Herzog’s will is so powerful because no one has imposed it on him. His choice to make a journey is based on nothing, no logic connects the possible cure of his friend with walking, but that does not lower his determination. Perhaps what he finds attractive in pilgrims is the strength of their personal faith, which is deeper than the religion they belong to. Their sacrifice is, in part, having started to walk, having left all behind.

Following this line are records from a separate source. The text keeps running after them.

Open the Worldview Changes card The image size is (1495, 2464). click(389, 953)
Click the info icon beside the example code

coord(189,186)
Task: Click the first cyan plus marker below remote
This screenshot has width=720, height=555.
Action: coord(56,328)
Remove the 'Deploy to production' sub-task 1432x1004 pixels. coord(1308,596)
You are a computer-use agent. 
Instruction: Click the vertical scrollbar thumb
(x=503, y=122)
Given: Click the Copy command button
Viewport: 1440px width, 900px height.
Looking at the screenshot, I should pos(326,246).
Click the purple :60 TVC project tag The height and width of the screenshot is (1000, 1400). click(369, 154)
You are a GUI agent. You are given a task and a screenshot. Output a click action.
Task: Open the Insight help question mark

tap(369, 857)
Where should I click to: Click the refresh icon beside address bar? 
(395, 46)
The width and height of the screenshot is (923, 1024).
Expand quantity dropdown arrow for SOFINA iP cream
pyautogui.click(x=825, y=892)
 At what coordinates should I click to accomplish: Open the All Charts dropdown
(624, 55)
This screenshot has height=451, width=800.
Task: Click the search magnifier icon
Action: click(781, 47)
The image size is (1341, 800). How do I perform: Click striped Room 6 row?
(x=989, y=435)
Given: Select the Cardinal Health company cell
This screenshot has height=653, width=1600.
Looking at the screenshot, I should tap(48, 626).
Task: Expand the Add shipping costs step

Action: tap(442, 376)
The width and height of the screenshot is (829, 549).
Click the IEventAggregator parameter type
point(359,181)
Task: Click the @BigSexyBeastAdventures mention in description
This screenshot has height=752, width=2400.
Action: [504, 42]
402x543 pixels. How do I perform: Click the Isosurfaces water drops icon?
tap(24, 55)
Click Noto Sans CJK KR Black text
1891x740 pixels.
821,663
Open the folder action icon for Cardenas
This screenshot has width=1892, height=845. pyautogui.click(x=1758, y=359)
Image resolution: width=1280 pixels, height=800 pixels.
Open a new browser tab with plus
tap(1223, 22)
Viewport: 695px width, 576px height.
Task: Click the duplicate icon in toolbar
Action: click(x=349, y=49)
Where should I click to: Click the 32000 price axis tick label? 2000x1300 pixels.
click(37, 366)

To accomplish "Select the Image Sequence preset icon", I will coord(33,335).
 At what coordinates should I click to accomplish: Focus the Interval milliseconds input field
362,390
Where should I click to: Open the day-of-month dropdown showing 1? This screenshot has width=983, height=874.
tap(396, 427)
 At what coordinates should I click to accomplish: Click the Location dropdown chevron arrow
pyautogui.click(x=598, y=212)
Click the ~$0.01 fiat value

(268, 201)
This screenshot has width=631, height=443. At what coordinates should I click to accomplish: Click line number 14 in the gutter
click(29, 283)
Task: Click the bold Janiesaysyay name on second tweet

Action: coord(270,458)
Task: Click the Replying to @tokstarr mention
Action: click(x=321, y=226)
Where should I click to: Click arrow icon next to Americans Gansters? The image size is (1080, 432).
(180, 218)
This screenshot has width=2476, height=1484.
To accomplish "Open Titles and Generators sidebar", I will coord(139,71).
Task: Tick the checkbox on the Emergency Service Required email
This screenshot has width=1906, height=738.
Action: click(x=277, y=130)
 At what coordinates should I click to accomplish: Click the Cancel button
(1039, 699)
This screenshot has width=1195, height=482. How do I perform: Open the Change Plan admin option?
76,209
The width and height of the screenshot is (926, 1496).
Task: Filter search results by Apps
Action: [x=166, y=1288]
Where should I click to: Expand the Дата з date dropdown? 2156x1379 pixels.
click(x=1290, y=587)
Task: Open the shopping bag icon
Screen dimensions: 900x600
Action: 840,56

In this paper, we have argued that, in order to capture this internal religious feeling, he chooses to film its physical expression, gesture. Pilgrimage and Wheel of Time are documentaries about faith. But beyond that, and unlike other similar films by the same director, they are documentaries about the physical expression of faith. While the healer in Bells from the Deep (1993) or the preachers in both God’s Angry Man (1981) and Huie’s Sermon (1981) use mainly rhetoric abilities and abstract concepts to address spirituality, thus being filmed by Herzog with what can be perceived as distance or even irony, believers shown in Pilgrimage and Wheel of Time do only express themselves through their bodies and are therefore treated with respect and admiration, as if we were witnessing a real primary faith in opposition to an artificial one. Chare and Watkins observe: “gestures, as utterances, are not always the product of conscious intent. Some gesticulations emerge unbidden, indexing the agency of the unconscious in bodily communication” (2). Even being part of cultural conventions and shared with thousands of others, the gestures displayed in both films are shown intimate, as if the faithful bowing down were not doing it out of a ritual but naturally, out of feeling. Just after showing us the crowd trying to reach 100,000 prostrations in Wheel of Time, the camera stops at a child. He is alone in the frame, separated from the adults’ group, and he cannot see the camera behind him. Suddenly the child bows down a little and then repeats the action until he starts to do full prostrations. We witness the birth of gesture.
Werner Herzog documents faith with the fascination of a child, looking not at the forest but at every tree—every face, every hand—transcending cultural barriers and religious prejudices. In treating with such devotion each believer’s image, he is not only showing us how gestures enable sacredness but also filming gestures of faith themselves as something sacred.